Such a powerful message for believers.

Very often we try to showcase our talents, our knowledge, our abilities to the best we know how with the intention to impress.

Like a male peacock, the males would love to show off our knowledge of certain things, our physique (a duh-ish fact), our wisdom, our knowledge, our humor and anything that we can do to get the attention of the female peacocks we are attempting to impress.

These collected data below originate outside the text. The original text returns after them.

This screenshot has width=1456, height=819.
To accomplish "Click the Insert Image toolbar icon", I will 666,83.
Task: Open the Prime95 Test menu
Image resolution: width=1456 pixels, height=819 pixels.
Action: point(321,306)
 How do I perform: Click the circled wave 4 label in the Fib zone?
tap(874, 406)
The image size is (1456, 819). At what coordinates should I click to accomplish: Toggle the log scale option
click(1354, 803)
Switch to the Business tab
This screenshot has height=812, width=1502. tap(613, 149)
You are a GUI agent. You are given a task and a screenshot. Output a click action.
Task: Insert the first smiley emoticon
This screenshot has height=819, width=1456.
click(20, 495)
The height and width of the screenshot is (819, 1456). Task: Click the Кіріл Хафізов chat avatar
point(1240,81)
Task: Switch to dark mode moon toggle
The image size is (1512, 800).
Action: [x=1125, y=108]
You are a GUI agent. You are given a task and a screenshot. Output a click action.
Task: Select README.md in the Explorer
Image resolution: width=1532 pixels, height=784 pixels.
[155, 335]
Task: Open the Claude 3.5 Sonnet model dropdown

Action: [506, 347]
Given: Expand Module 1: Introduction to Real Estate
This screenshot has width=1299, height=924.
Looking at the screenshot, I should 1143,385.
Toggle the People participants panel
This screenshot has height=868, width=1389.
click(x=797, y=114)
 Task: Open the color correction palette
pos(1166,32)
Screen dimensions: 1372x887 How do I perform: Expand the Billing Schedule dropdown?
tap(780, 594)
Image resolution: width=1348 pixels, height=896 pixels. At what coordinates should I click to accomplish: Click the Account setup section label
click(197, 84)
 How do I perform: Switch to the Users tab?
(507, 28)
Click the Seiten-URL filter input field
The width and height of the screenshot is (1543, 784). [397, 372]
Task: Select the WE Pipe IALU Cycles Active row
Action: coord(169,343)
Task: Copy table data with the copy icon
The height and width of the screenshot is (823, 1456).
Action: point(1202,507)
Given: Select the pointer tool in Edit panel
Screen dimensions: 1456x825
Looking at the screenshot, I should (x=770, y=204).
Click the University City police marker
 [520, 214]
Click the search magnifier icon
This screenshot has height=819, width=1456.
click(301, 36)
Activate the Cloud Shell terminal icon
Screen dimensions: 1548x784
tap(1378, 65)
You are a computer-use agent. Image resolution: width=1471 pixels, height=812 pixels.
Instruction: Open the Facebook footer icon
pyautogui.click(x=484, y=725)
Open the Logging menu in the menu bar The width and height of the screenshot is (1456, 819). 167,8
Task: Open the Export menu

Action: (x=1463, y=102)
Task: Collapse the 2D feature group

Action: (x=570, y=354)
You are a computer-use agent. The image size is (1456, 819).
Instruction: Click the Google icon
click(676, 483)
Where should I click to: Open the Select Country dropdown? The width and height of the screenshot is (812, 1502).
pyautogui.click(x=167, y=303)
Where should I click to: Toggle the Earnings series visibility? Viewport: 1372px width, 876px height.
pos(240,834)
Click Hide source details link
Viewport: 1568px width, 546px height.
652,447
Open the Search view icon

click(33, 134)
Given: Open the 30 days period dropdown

Same goes for females, though the assumption for both sexes are made on a general basis. Yet there is definitely some truth in it if one observes how people act. The change of hairdo in its style, the change of clothing in its color, the difference in the way one talks to another as compared to 'normal' friends...

Subtle, little changes.

But in our attempt to be incredible, sometimes we forget the one who gave all these to us - Money, clothes, food, intelligence, beauty, charisma, family, friends, love.

And we try to forge ahead by trying to impress, sometimes eventually falling flat on our own faces and then we turn to Him and ask the standard 'Why' questions.

Why did I fail? Why am I attracting the 'wrong' type of people? Why does my life seems like its spiraling out of control?

We forgot about being credible, about giving thanks to the one who gave us everything. The challenges, the friends, the love, the holidays, the good and smooth life....Everything.


Perhaps it's time for us, time for me to start being more credible for an incredible King rather than try to be something incredible ourselves by our own strength.